Continue the forum thread below about a young puppy soiling her crate at night, beginning after its final sentence.

Text extract =
▼▼▼

# Puppy trouble



## Bella (Nov 2, 2009)

Bella has been with us for three weeks and is ten weeks old. All going pretty well have perservered with the crate and she is good with that. Night times are the problem. First three nights she cried and howled on and off but i ignored her and that soon stopped. Now though have the problem that she has pooed in her crate a few times.... i ignore the cries then come down to an almighty mess..... dilemma is ... do i give in and come down which will then get her back into the habit of crying in the night....or leave her than deal with the mess ????????? first dog so taking lots of advice but feel like everytime we crack it ,it starts again....... 
Any ideas.... should i not lock the crate door so she can poo outside ?????
??? ??? ??? you would have thought i would have been used to this with two kids x


----------



## Zero4910 (Sep 28, 2009)

You may want to try putting the crate in your room so she knows you are close by. She is still very young and wants to know she is safe. She may be "going" because she is scared. 

I'm sure others will reply with other ideas, but let us know what you do and what the outcome is.

good luck!

-adam


----------



## cynwagon (Sep 2, 2009)

Bella -

That is really strange because dogs will try everything they can to not poo in their crate. I assume you take her to the bathroom before heading to bed ... since she's been having this problem a few times ... you may just need to make sure she poops before bed, even if it takes a while ...

Another thing is ... is the crate too large? If you make the crate smaller then they will not want to poop because they will not want to sit in their own poop if the crate is too large they'll poop in the corner and then still have a clean place to sleep in the other corner.

We have crated Weber from the start and he's never pooped in his crate ... so I don't really have an easy fix for this solution. We started out with the crate sectioned off in half, then as he got older little by little made it larger ... now he occupies the whole thing because hes' 5 months.

▲▲▲

Listing =

▼▼▼

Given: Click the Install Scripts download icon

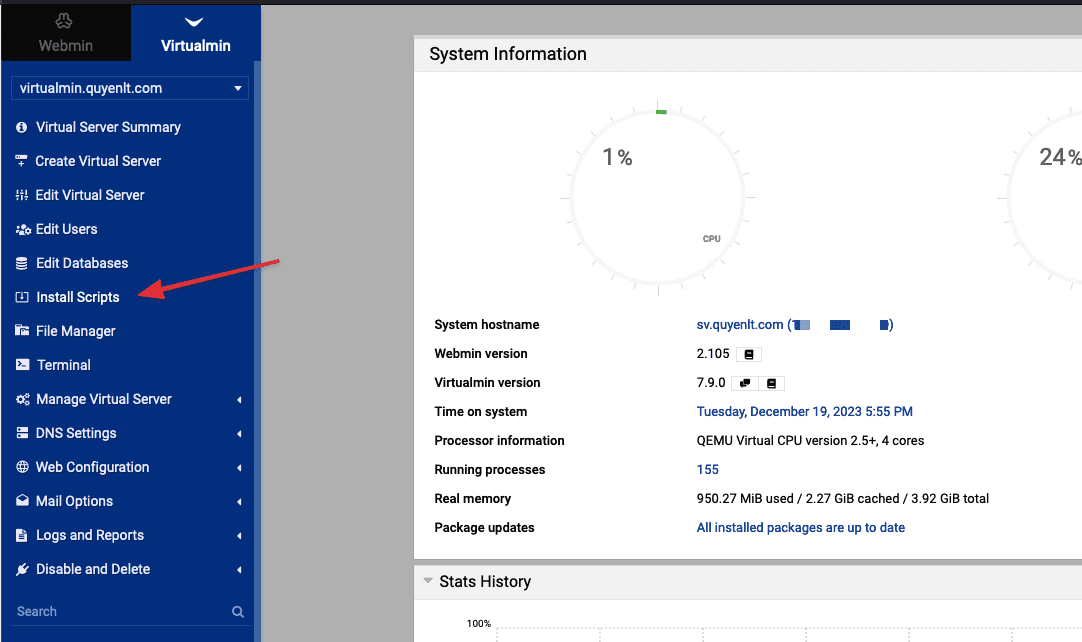Looking at the screenshot, I should [21, 297].
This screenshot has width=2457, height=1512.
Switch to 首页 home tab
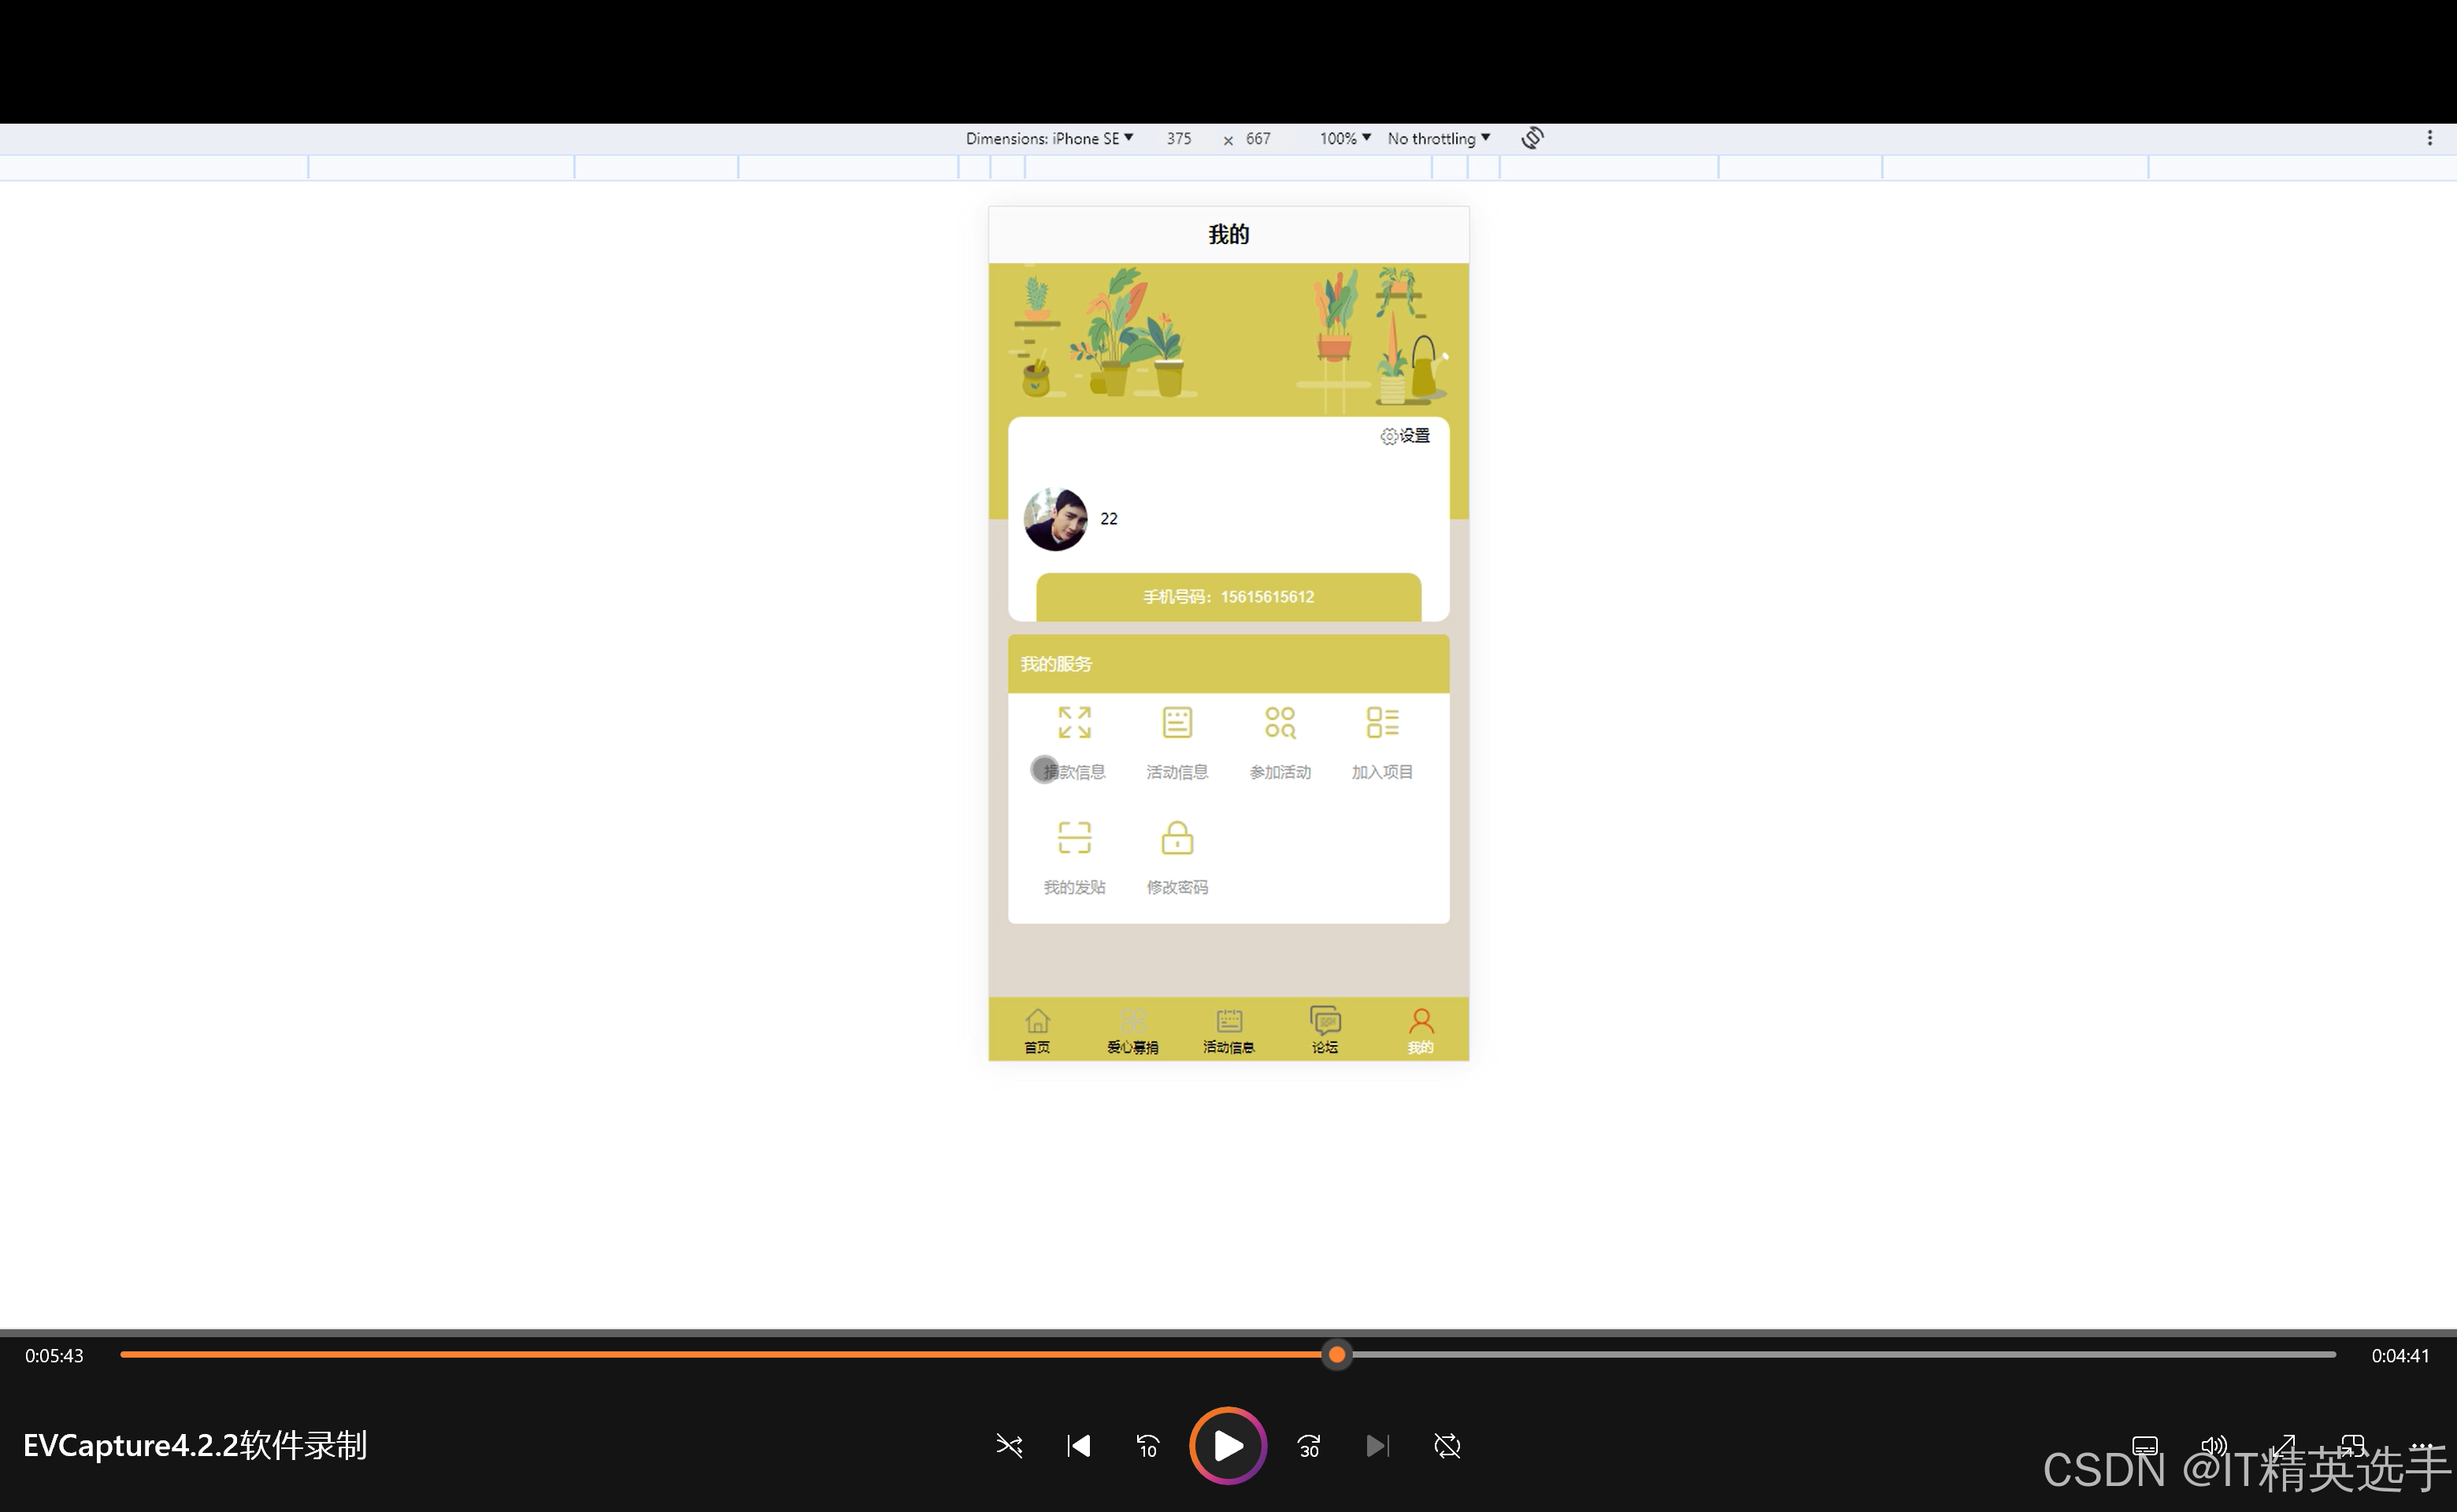[x=1037, y=1030]

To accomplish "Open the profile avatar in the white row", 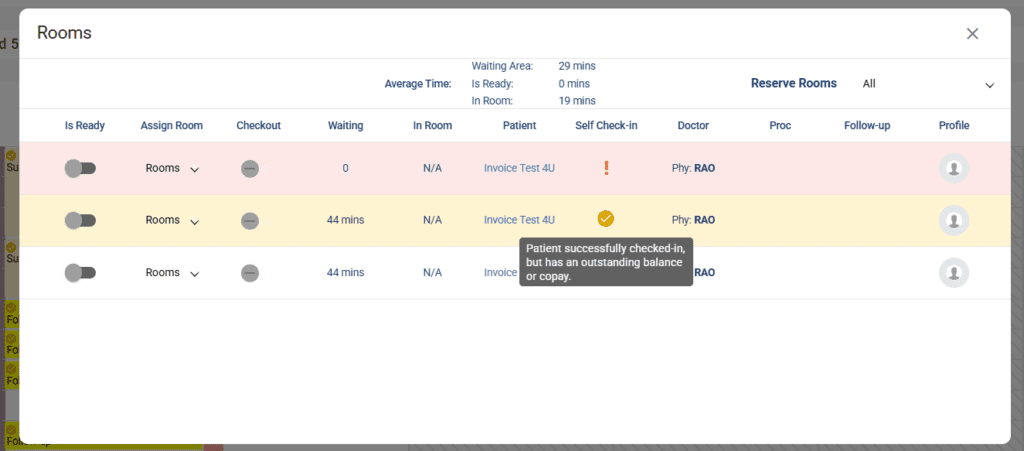I will point(954,273).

▲▲▲

Exercise response =
Just make sure you clean the crate really really well so they do not smell the poop because if they do, then they will think BATHROOM.

I'm sure other people will be more helpful but thats my 2c


----------



## grahama (May 4, 2009)

Hi,

I agree totally with the last post, it's exactly what I did and not one accident. I did however have to get up in the night to let her go to the toilet as they cant hold on for a full night at first. 

You will learn the difference between 2I need toilet" and " get me out of here" in time but make sure the space she has in the crate is just enough to sleep in and turn around, then increase as she grows as said before.

Regards,

Graham


----------



## Bella (Nov 2, 2009)

Hi all thanks for your help. I have got a large crate and have paper in half as cos she is so small when i leave her she sometimes needs to go and was recomended by a friend. Everyone has there own ideas so it is really hard to know what is best. If i get up to take her out in night will she get back into the habit of howling am worried about this as have two kids who wake really easily....... 
thanks for help........... 

ps she is a wireare they excepted on here lol i know some people dont think they are real viszla ha ha .


----------



## cynwagon (Sep 2, 2009)

I think thats the problem right there ... do not put paper in the crate and divide it in half, don't give her the whole space. She doesn't need the whole space ... 

You are giving her a reason to poo ... giving her a little bathroom in her house (crate) ... if you take away the paper and cut the crate in half, I really think you will see results. From what it seems so far Graham and I have used the same method and have had great results.

It may take a while, because she's used to doing it now and thinks its ok ... 

I think I woke up with my puppy until he was at 12 weeks ... we'd let him out when he'd whine at about 1am and then again at 6am after 12 weeks we ignored him ... and you know what no accidents ... he started sleeping through the night. Once you know your puppy is potty trained it helps to put a nice comfy dog bed in the crate ... that helped Weber sleep through the night!

Good luck!


----------



## englishvizsla (Nov 28, 2008)

Hi

I completely agree with cynwagon. We had to get up 1-2 times a night with our pup to let him out to the toilet for the first 3 or 4 weeks, then he started sleeping through until about 6am.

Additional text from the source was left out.